DJ Skrabble says his hip-hop productions have a split personality. "A lot of what I do is fun and lighthearted," he notes. "It's in the tradition of Prince Paul. But other stuff is really moody, which I see as a characteristic of Midwest hip-hop in general."
Despite his talent as a performer, Skrabble says he's reached a point where he's not all that interested in playing the part of a live DJ.
"I'm most interested in creating music," he says.
The Sienkowskis have their separate musical careers, but that doesn't prevent them from collaborating to help each other out. Michael has written songs for the Crest. Skrabble has helped Ski with the rap productions behind his parodies.

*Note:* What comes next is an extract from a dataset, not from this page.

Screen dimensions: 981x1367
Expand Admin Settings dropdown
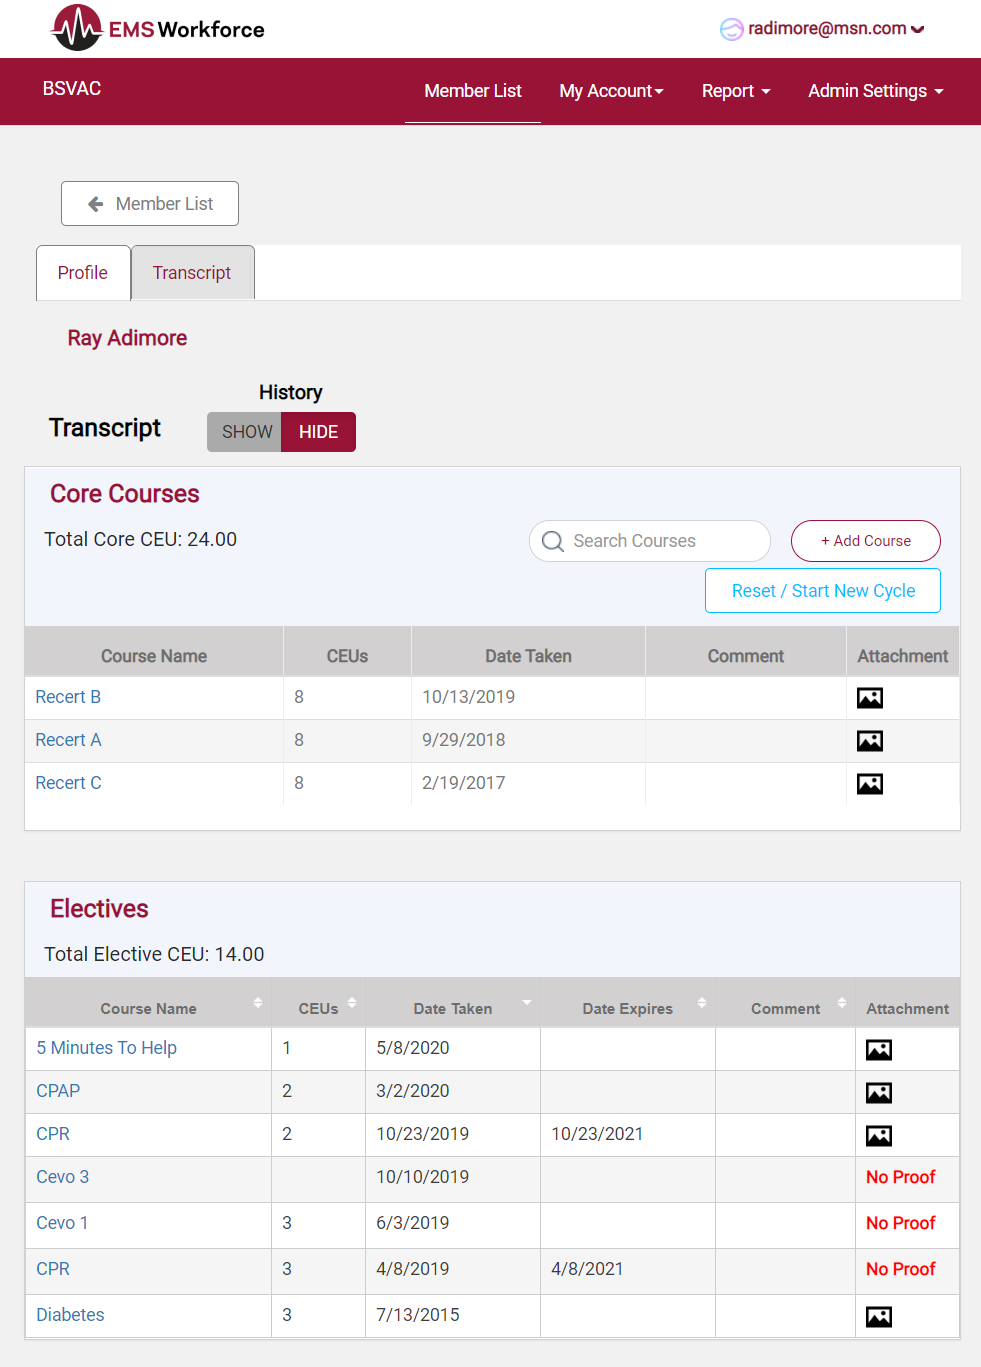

That brings up a final point. After spending so much time noticing the differences that distinguish these three brothers, something else occurred to me.
Their collective balance is a harmony all its own.
Together, the Sienkowski brothers are one part funny, one part contemplative and one part practical. And all three are making music as a counterpoint to their everyday lives.
"Like everybody else, we've got to work," says Michael. "We've got to do stuff we don't like. But we have this creative outlet that gives us something else to enjoy about being alive."